Nach einem Freischlag fand er die Lücke und traf ins rechte obere Kreuzeck. Nur eine Minute später war es Rüger, der ebenfalls nach einem Freischlag unmittelbar vor dem Chemnitzer Tor verwandelte. In der Folge ging es wieder munter hin und her, bis zur ersten Pausensirene konnte nur noch Finkenzeller eine Chance nutzen, als er überlegt zur Führung einschob (13.) Der zweite Abschnitt begann vielversprechend. Falkenberger zieht hinter dem Tor entlang, spitzelt den Ball zu Szirbeck und dieser verwandelt aus spitzem Winkel (22.). Kurz darauf musste Gästeakteur Enrico Franze nach einem Zweikampf an der Bande behandelt werden, weshalb das Spiel für einige Minuten unterbrochen wurde. 

Als es weiterging, war der Faden bei beiden Teams ein wenig verloren gegangen, es wurde ruppiger und unkontrollierter. Nach neun Minuten im Mitteldrittel war es dann Martin Klöck, der den Ball mit einem Weitschuss zum 4:1 im Netz zappeln ließ. Zwei Minuten später durfte dann der Chemnitzer Jezek für fünf und der vorherige Torschütze Rüger für zwei Minuten auf der Strafbank Platz nehmen. Beide waren nach einem Zweikampf aneinander geraten. Auch im Vier-gegen-Vier und in der darauffolgenden dreiminütigen Überzahl war das Spiel relativ zerfahren.
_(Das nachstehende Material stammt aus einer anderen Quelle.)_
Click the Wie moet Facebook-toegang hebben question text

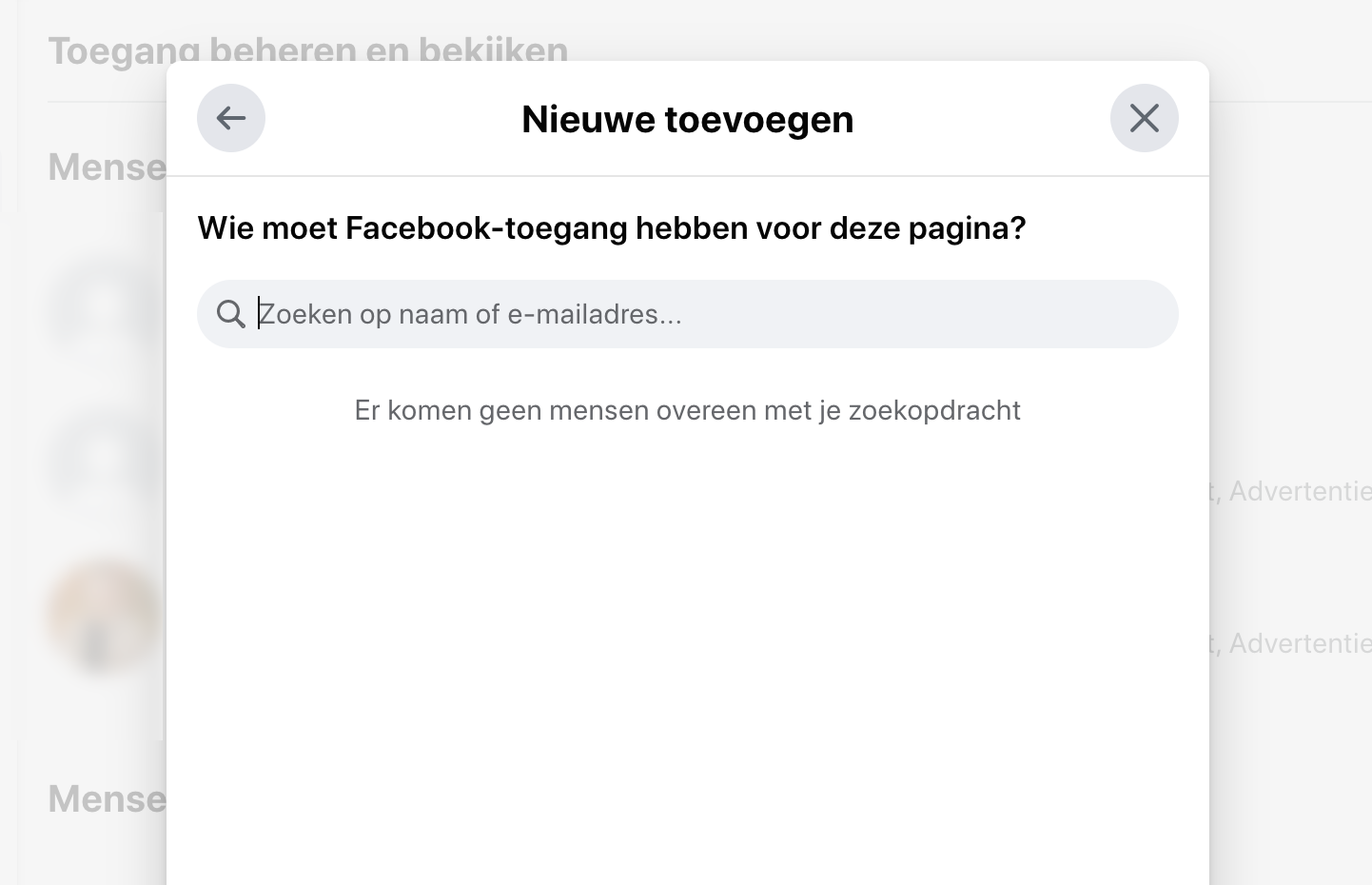612,228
Kurz vor der Pause verkürzte Chemnitz tschechischer Torjäger Jezek dann noch einmal auf 4:2. Die Gäste kamen erwartungsgemäß mit viel Druck aus der Kabine, ohne dass die Red Hocks ein geeignetes Gegenmittel fanden, weshalb die Floor Fighters immer wieder zu gefährlichen Chancen kamen. 
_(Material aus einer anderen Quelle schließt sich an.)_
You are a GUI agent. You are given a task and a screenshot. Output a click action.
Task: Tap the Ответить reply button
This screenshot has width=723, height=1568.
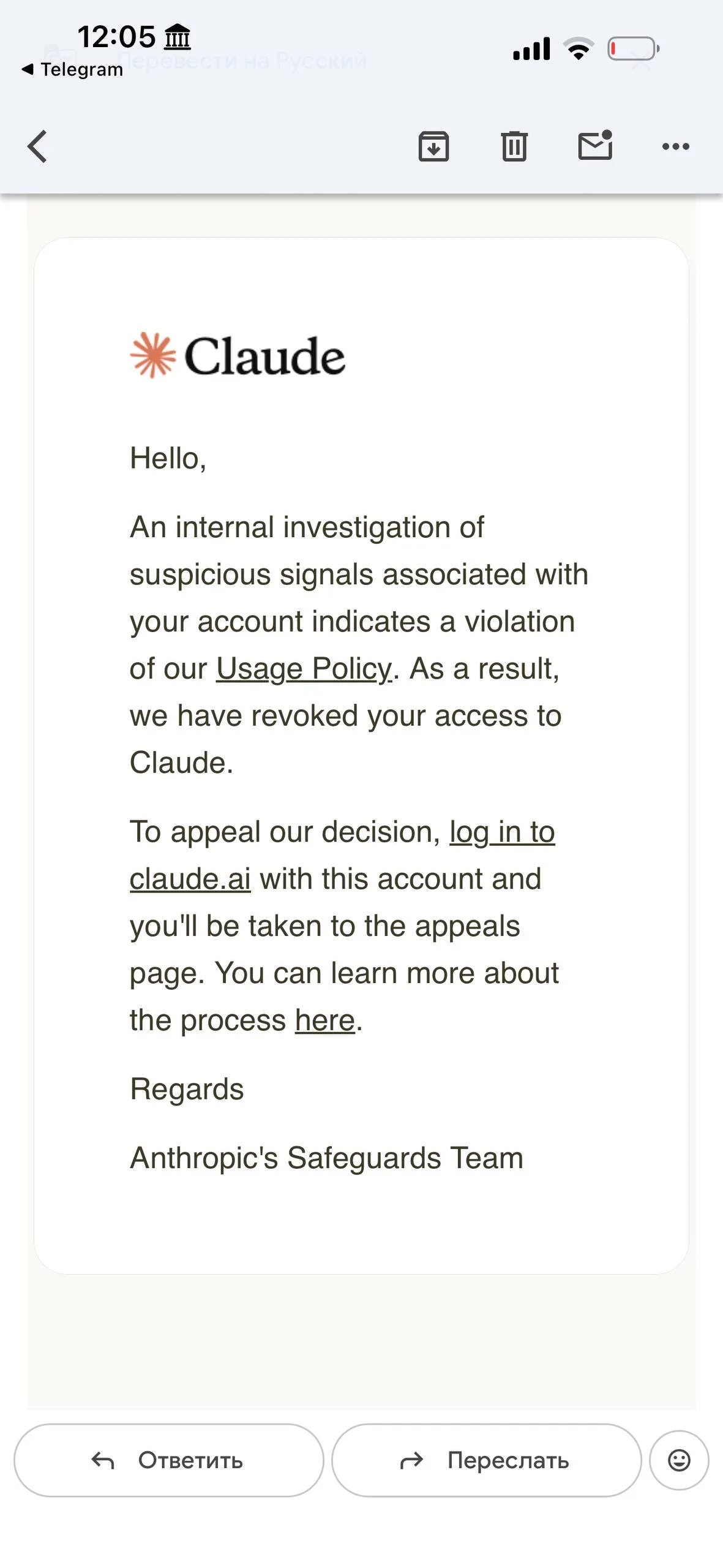click(x=168, y=1460)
Einige wurden von Dahme vereitelt, doch in der 45. Spielminute war es wieder Jezek, der einen Abpraller im Gehäuse der Red Hocks versenken konnte. Das Spiel wurde zunehmend spannender. Der Drangphase der Gäste konnte weitestgehend standgehalten werden, so richtig befreien konnte man sich aber nur über Konter. Drei Minuten vor Ende der Partie konnte dann wieder Finkenzeller auf Zuspiel von Tobisch einnetzen. Das Spiel schien ent- schieden, doch Chemnitz nahm den Goalie vom Feld und kam durch die daraus entstandene Überzahl postwendend zum erneuten Anschlusstreffer. Doch die Spannung hielt nur kurz an. Nur einige Sekunden später eroberte abermals Finkenzeller den Ball und konnte ins leere Tor zum 6:4 einschieben. Die Gäste holten sich in der Folge des Gegentores noch eine 10-Minuten-Strafe ab, weshalb die letzten 90 Sekunden durch die Hausherren entspannt in Überzahl heruntergespielt werden konnten. 

Nächste Woche geht es zum Auswärtsspiel nach Halle, weitere drei Punkte im Biberbau, würden einen gelungenen Saisonstart perfekt machen.